= WORK TO COMPLETE =
Can you reproduce, word for word, the data below from the line with "Viewport: 1017px width, 648px" to the line with "click(166, 288)", leaving the pictures out?

= DATA EXTRACT =
****************************************
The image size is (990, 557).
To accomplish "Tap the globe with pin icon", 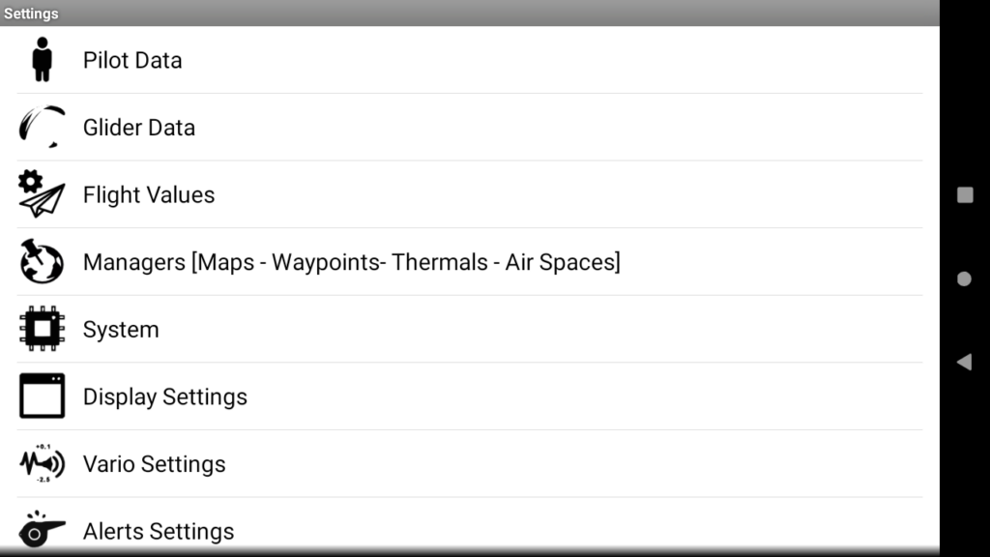I will (42, 261).
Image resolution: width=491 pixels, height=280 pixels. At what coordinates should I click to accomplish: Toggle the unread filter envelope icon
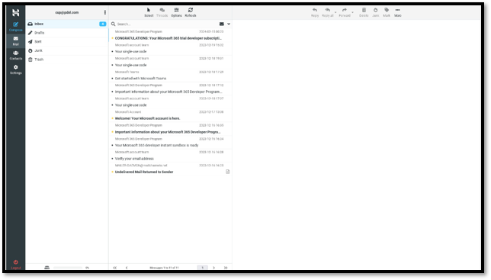[221, 24]
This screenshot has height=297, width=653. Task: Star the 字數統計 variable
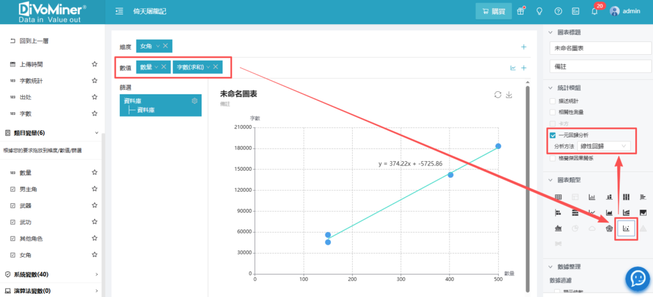(94, 81)
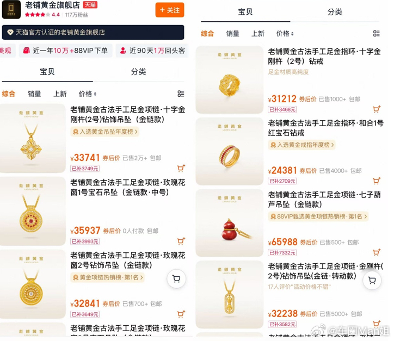Expand 入选黄金戒指年度榜 ranking chevron

coord(333,145)
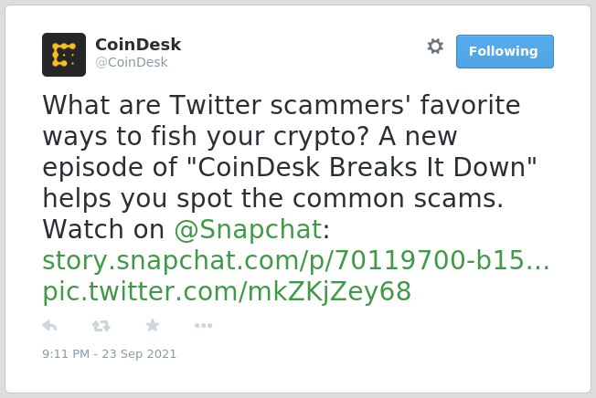Open the story.snapchat.com link
The height and width of the screenshot is (398, 596).
296,261
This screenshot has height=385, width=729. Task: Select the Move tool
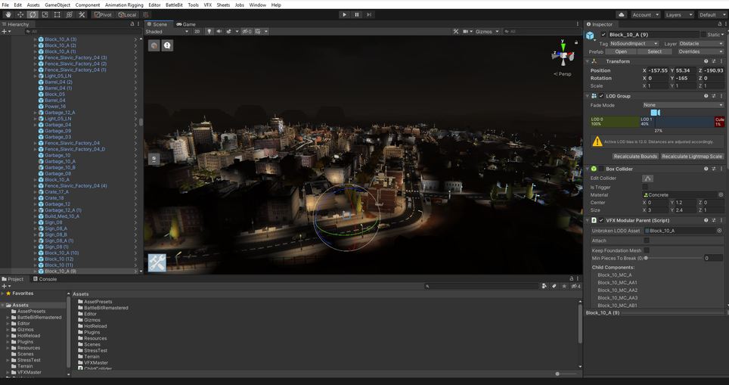[x=20, y=14]
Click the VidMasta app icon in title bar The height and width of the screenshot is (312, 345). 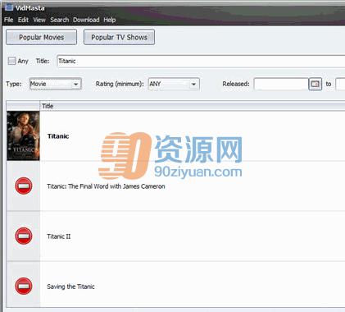[x=8, y=7]
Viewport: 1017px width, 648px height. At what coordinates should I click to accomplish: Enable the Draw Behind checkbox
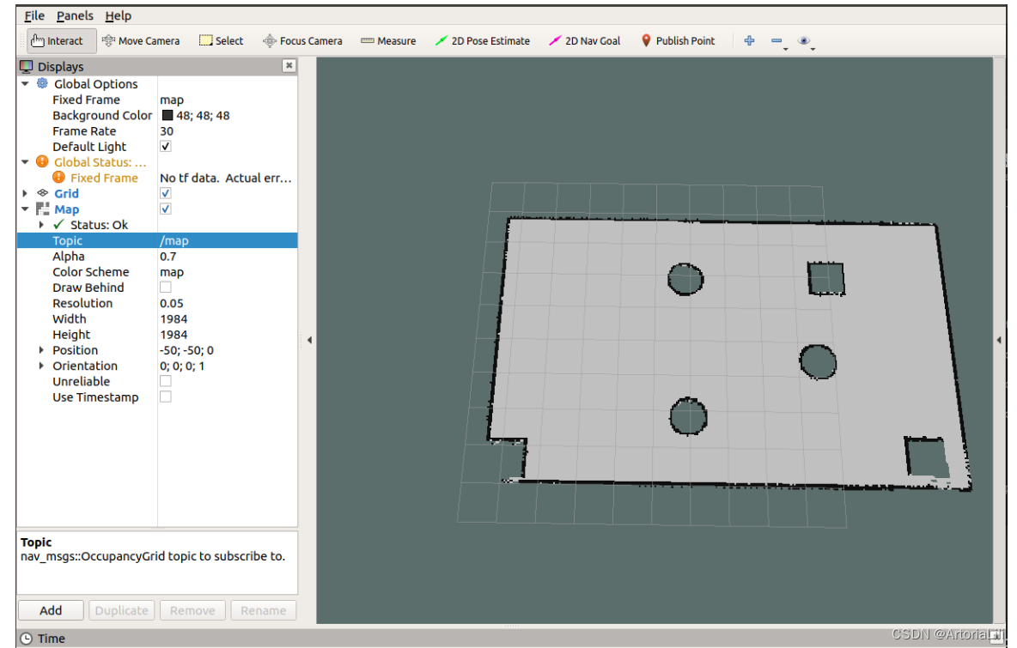click(166, 288)
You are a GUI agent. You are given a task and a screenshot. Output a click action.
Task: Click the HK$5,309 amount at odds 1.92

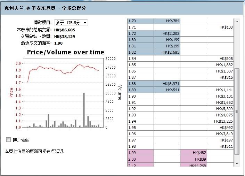pyautogui.click(x=220, y=109)
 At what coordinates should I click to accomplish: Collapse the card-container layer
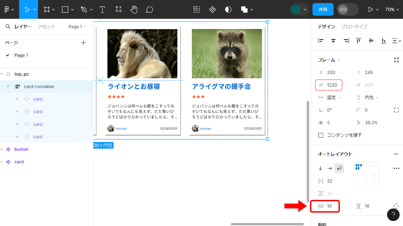8,87
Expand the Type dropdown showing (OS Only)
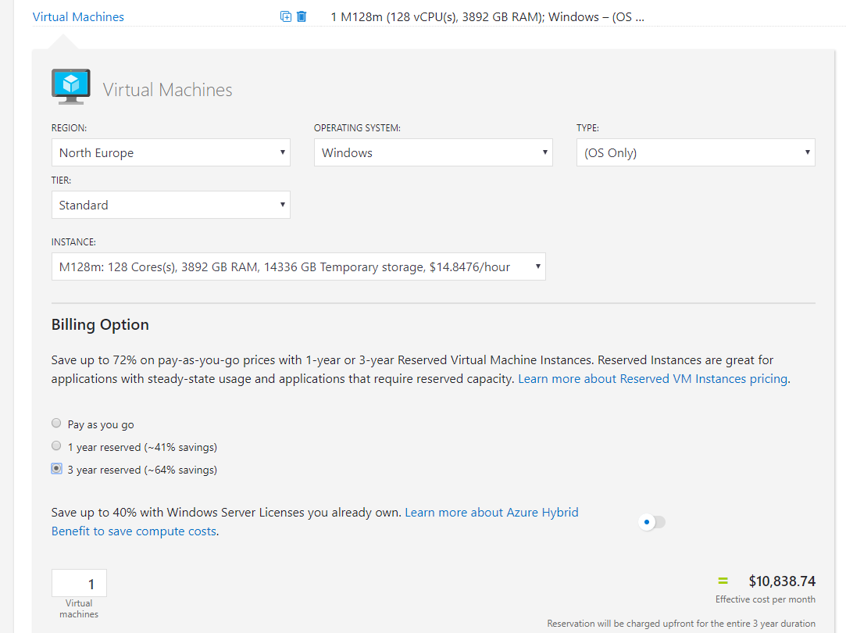 (x=695, y=153)
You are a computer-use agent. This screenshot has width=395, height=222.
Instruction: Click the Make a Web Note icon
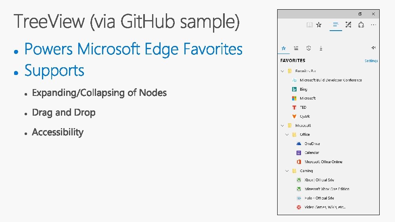pyautogui.click(x=349, y=25)
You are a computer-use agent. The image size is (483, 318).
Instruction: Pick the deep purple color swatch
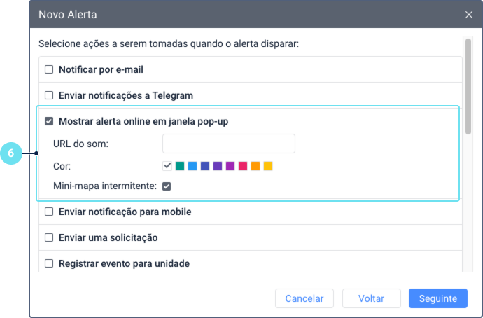coord(218,166)
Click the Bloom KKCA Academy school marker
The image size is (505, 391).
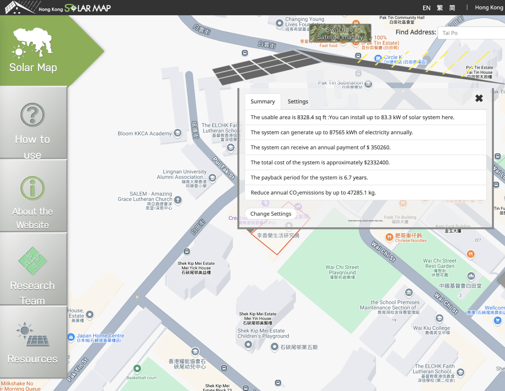(x=177, y=133)
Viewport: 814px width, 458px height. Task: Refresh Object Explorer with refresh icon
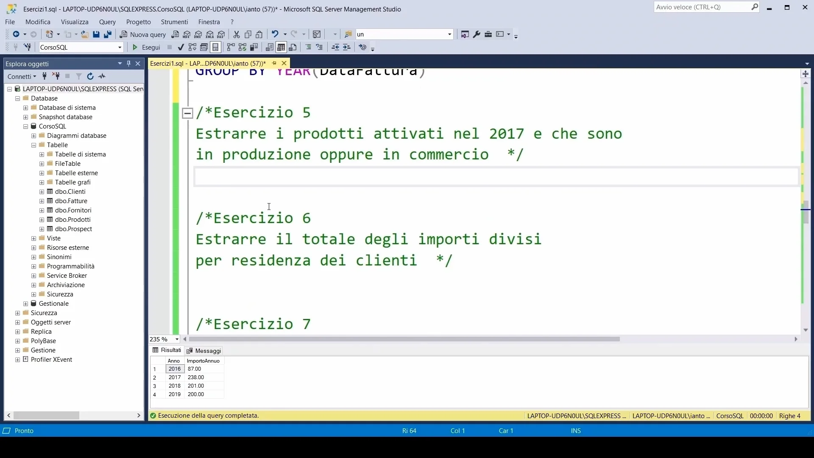point(90,76)
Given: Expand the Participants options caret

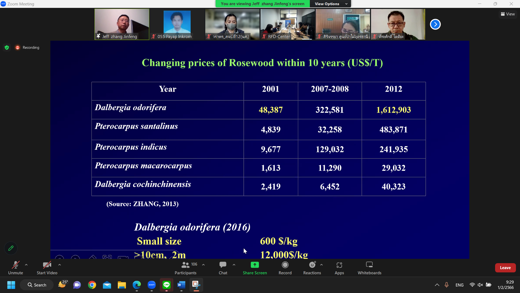Looking at the screenshot, I should [203, 265].
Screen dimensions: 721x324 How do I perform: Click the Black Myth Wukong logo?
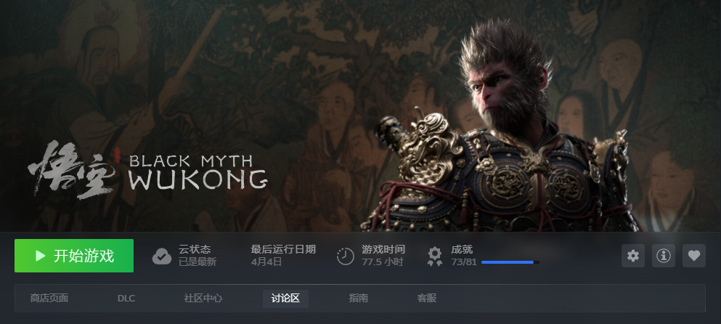[x=148, y=170]
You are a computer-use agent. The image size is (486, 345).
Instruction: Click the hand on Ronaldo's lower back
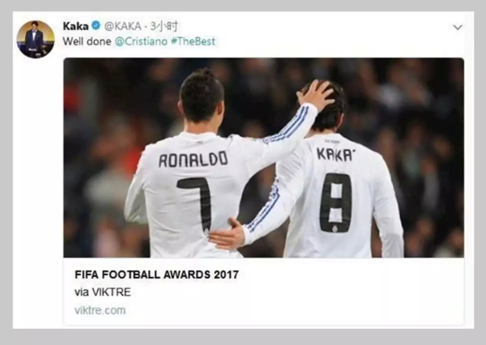pos(227,234)
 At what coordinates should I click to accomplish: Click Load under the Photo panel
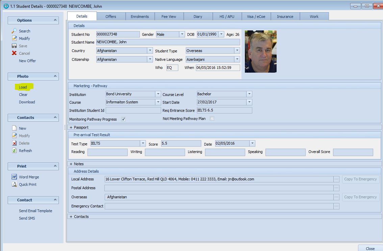[x=23, y=87]

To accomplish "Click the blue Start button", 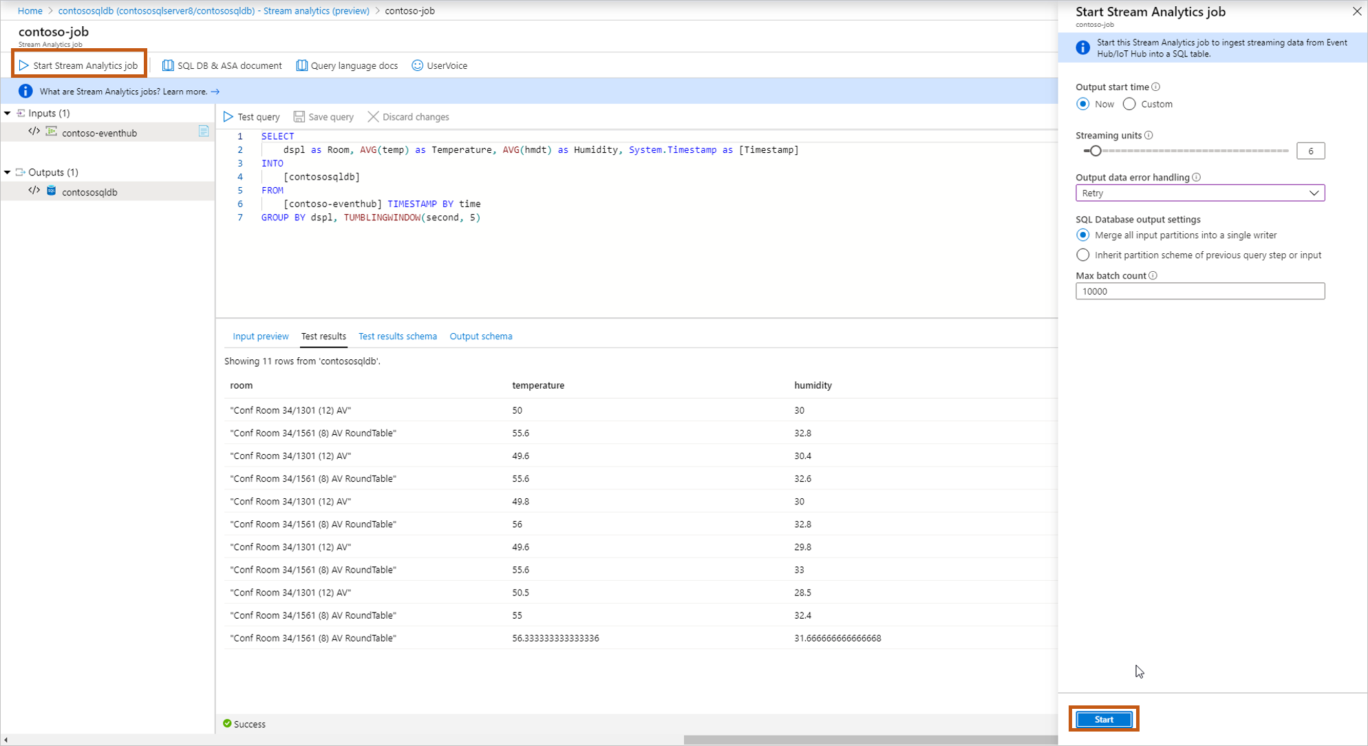I will pos(1103,719).
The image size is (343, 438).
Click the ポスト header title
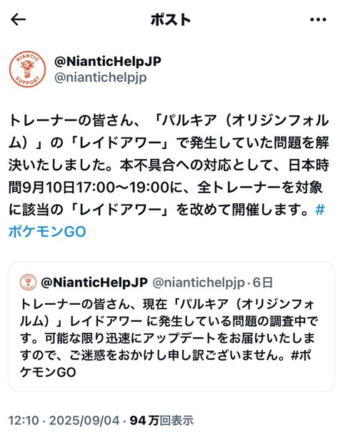coord(171,20)
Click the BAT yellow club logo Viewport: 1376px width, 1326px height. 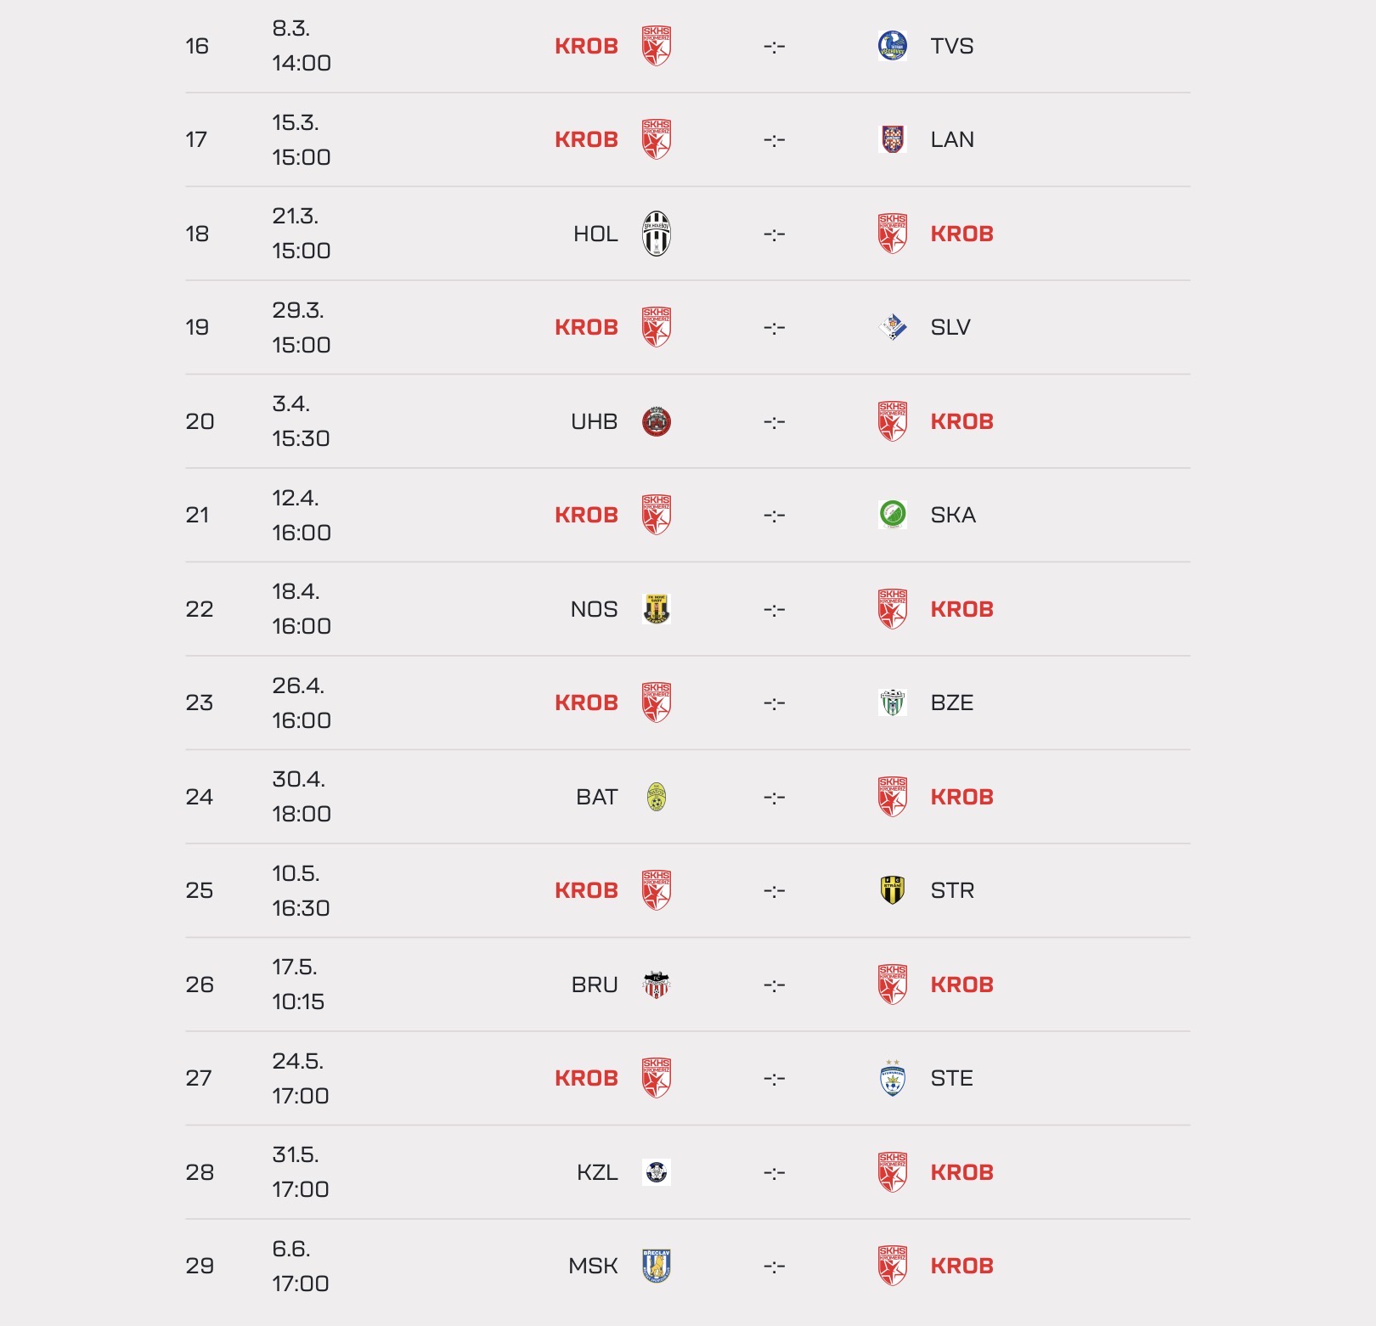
****************************************
= TASK RESULT =
Viewport: 1017px width, 648px height. At what coordinates should I click to accomplish: Enable the Draw Behind checkbox
click(166, 288)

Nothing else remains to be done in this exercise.